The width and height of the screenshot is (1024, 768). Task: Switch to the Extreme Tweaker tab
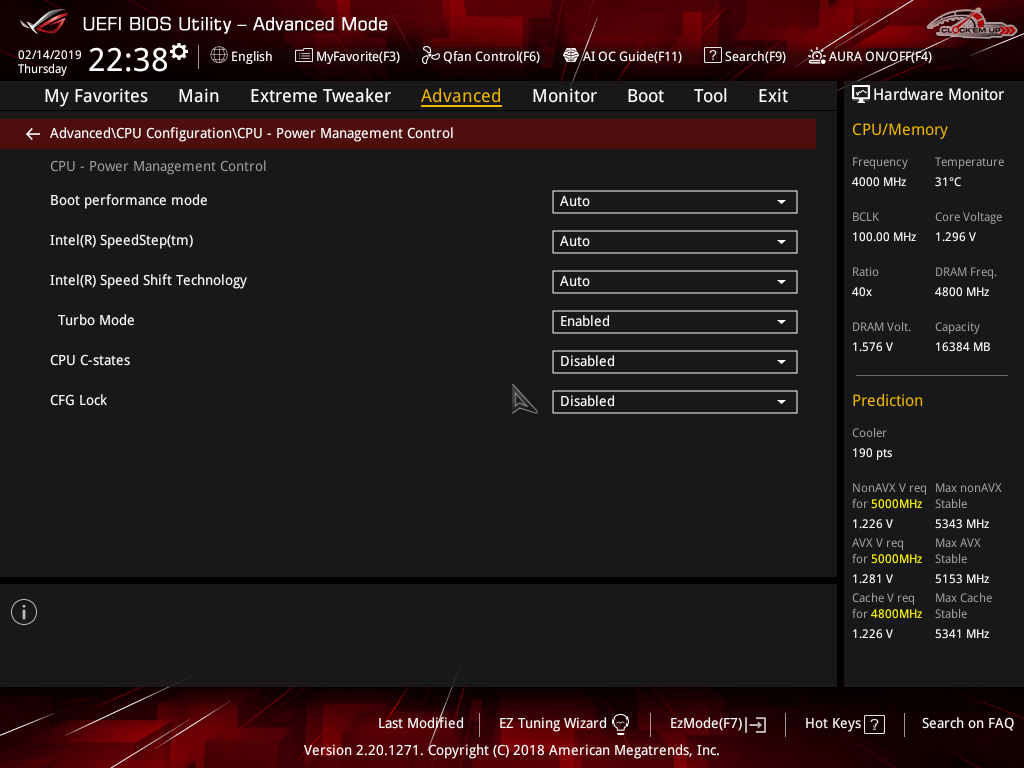pyautogui.click(x=320, y=96)

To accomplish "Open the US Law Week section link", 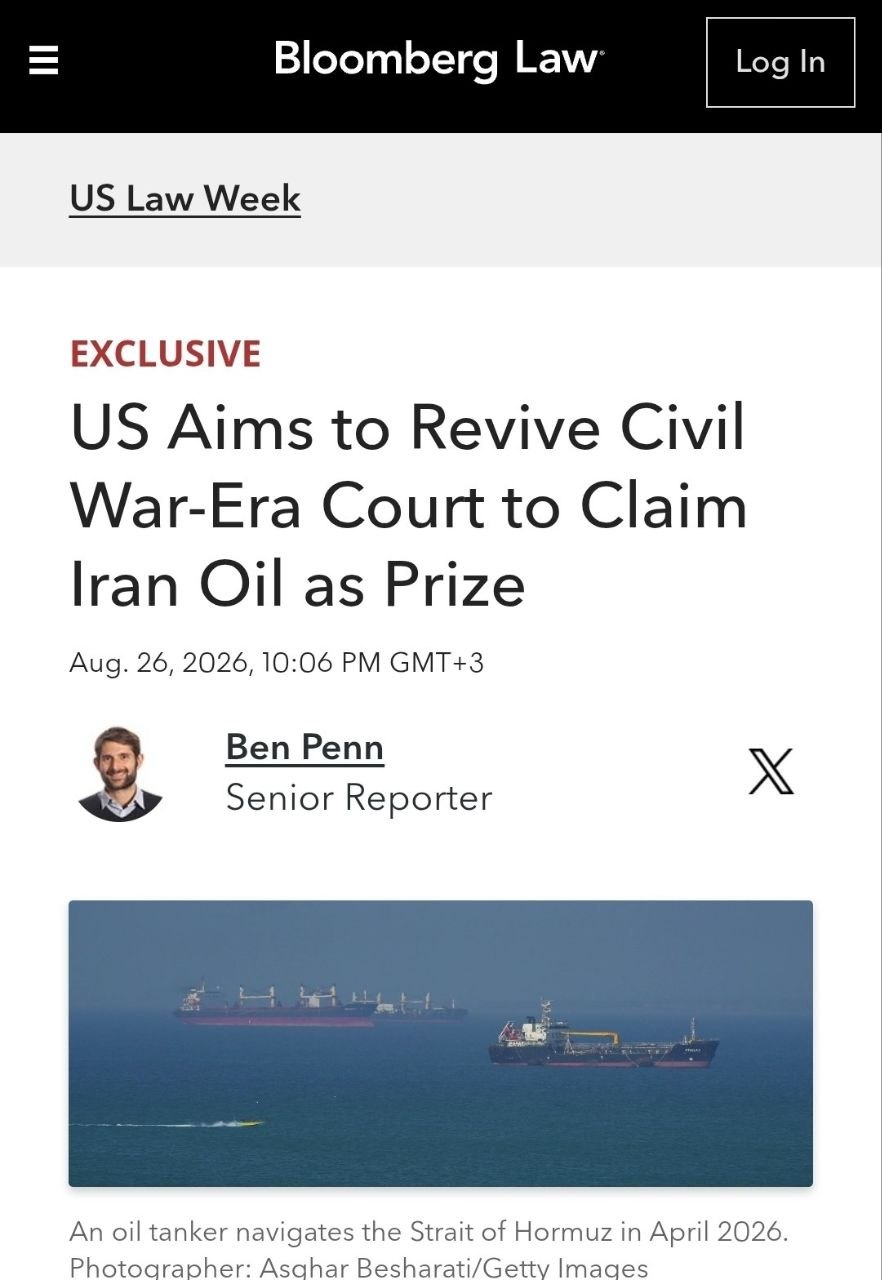I will pos(185,198).
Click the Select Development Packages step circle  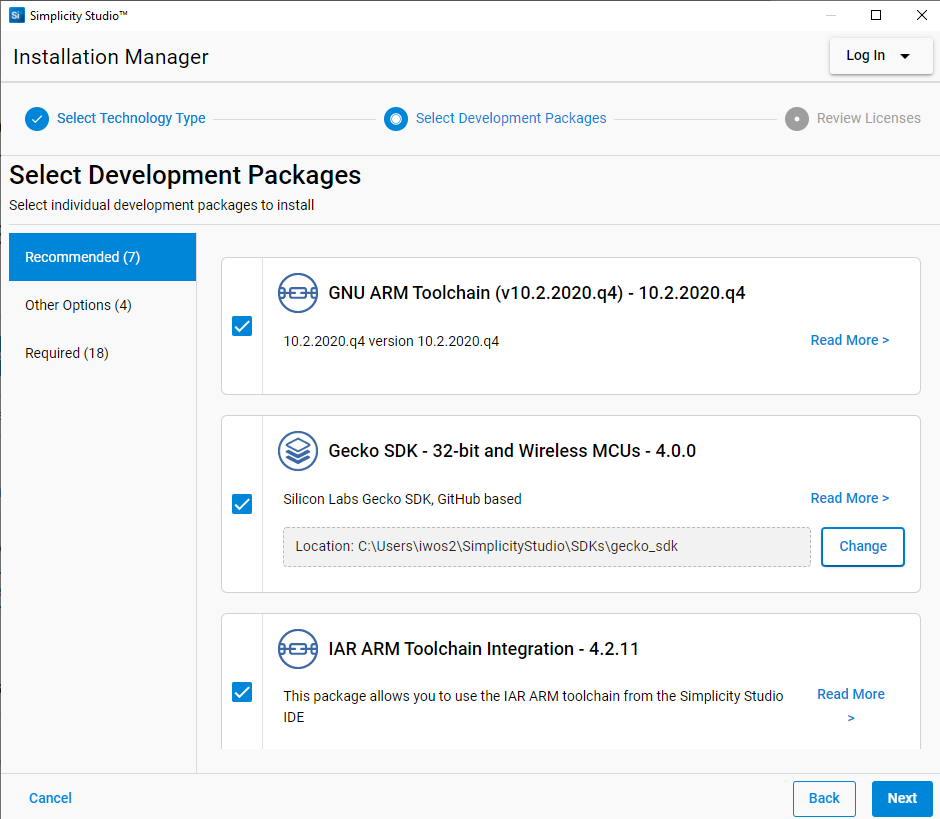click(396, 119)
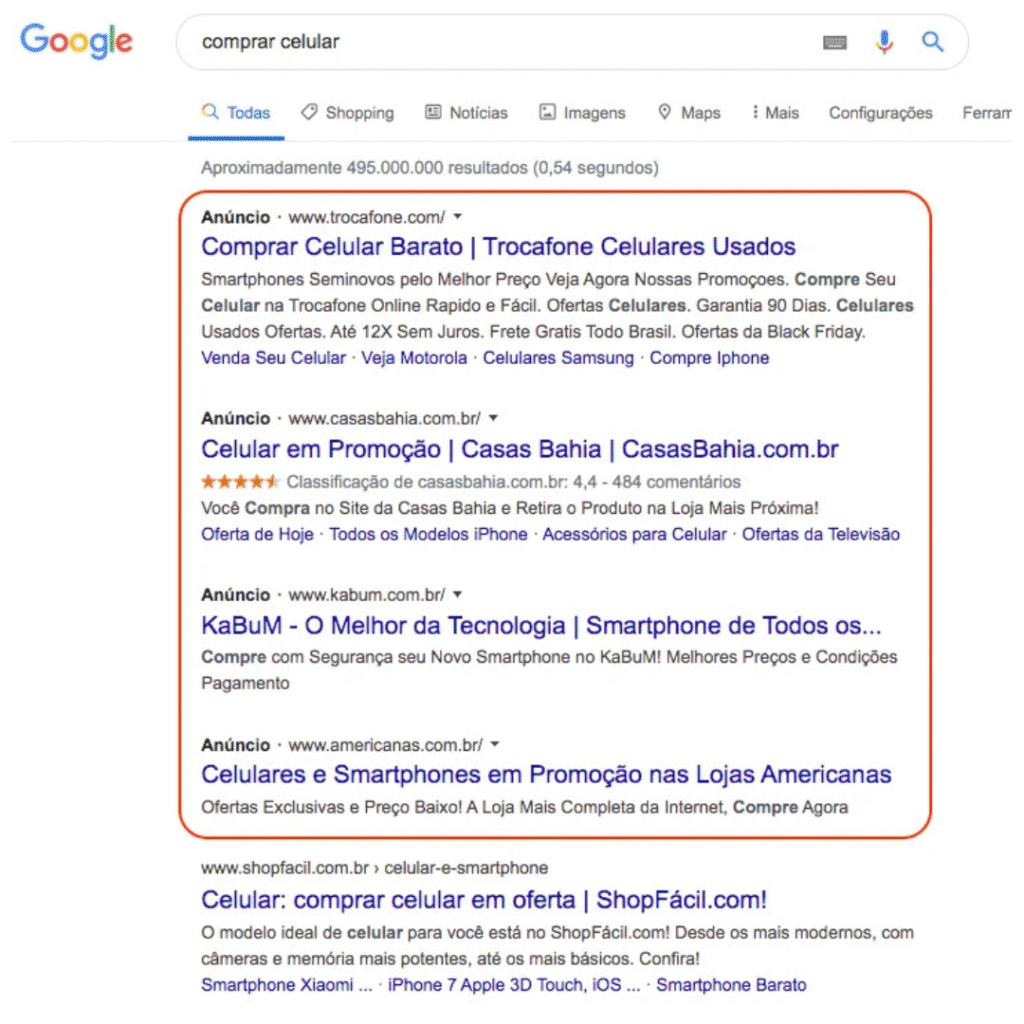Image resolution: width=1024 pixels, height=1024 pixels.
Task: Select the Shopping tag icon
Action: tap(311, 112)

Stated goal>
Which rows above contain the string "Task"? Copy each of them in full.

Final answer>
The width and height of the screenshot is (1024, 768). Task: Switch to the Extreme Tweaker tab
Task: Select the Shopping tag icon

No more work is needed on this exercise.